Un
mur sale après la boucle des écluses. Le tram avance au pas. Je lis ces
mots tracés au pinceau avec un
fond de peinture noire : FUTURE IS A JOKE. Je pense à ce qui reste
de l'usine derrière le mur. Métal rouillé. Parpaings lépreux. Gangrène
des ronciers drogués aux hydrocarbures. Terrain
d'aventures, peut-être, pour adolescents téméraires. Je regarde
autour de moi les voyageurs. Que se disent-ils en lisant ces quatre mots
? Que vont s'imaginer les plus âgés d'entre eux, dont la
vie désormais loge dans un petit paquet de souvenirs ? Le
crépitement d'un coq à l'intérieur d'un téléphone portable, suivi de
quelques onomatopées bougonnes, me fait sourire. Le présent aussi
est une plaisanterie, là, dans ce mauvais bruit de basse-cour. Un
comique de situation plutôt qu'un comique d'état. Pourquoi le futur
serait-il en soi une plaisanterie ? Ou alors, pourquoi le
serait-il plus que n'importe quelle autre chose ?
Le tram passe
maintenant devant le chantier du pont Lucien-Faure.
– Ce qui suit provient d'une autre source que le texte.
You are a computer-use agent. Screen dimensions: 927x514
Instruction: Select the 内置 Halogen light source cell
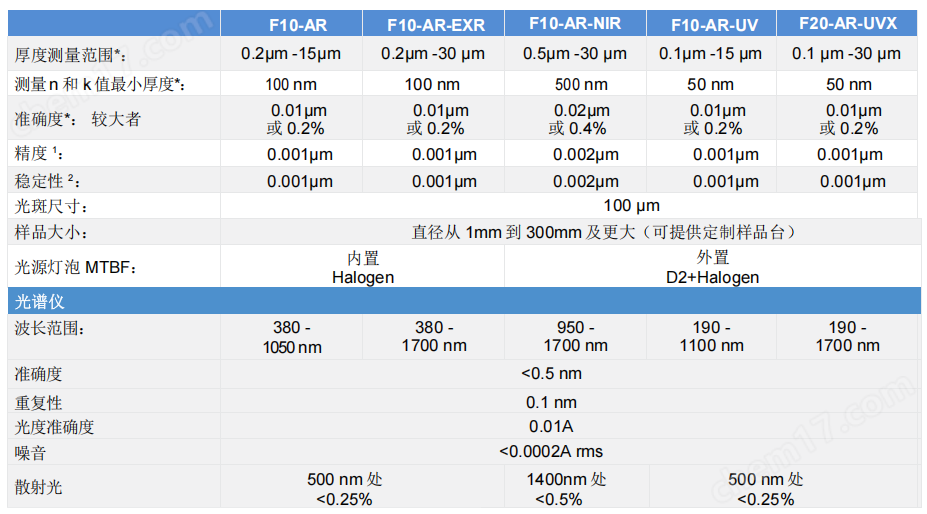[363, 268]
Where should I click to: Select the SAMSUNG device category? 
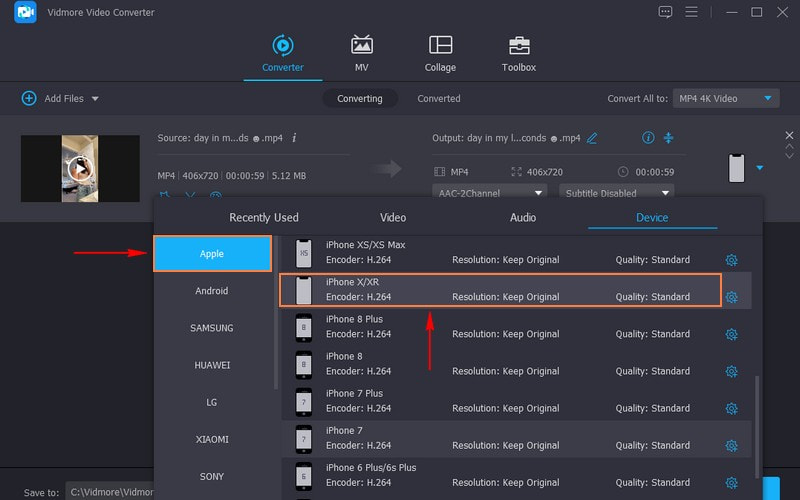(x=212, y=328)
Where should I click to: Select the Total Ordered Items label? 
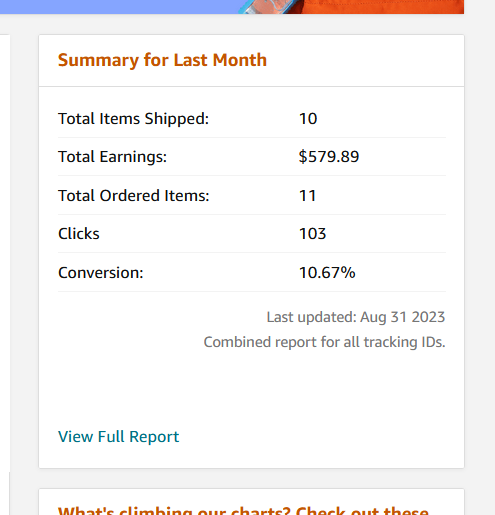tap(134, 195)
Les travaux avancent
de plus en plus vite. Des engins mécaniques partout, des
bobines de câbles aussi, des buses de petit diamètre et de grand
diamètre, des barrières en tous genres incapables de circonscrire un
espace qui empiète sur celui de Cap-Sciences. La façade du
Nautilus en deviendrait presque touchante dans sa fragilité. Comment
résistera-t-elle à l'avalanche du béton et de l'acier, aux trépanations
du sous-sol ? D'autant que l'autre chantier, moins
difficile à réaliser, progresse encore plus rapidement. L'immeuble
qui abritera le siège social d'une entreprise d'envergure internationale
est déjà vitré. De l'agencement intérieur, personne ne
verra rien. Personne ne saura rien du passage des gaines
électriques, des conduits entre les cloisons, des fibres optiques pour
les télécommunications. Comme s'il y avait un secret à sauvegarder.
C'est alors qu'apparaît dans mon champ de vision la flèche de
l'église Saint-Michel. Je la regarde en pensant aux mots qui disent que
le futur est une plaisanterie. Je souris de nouveau.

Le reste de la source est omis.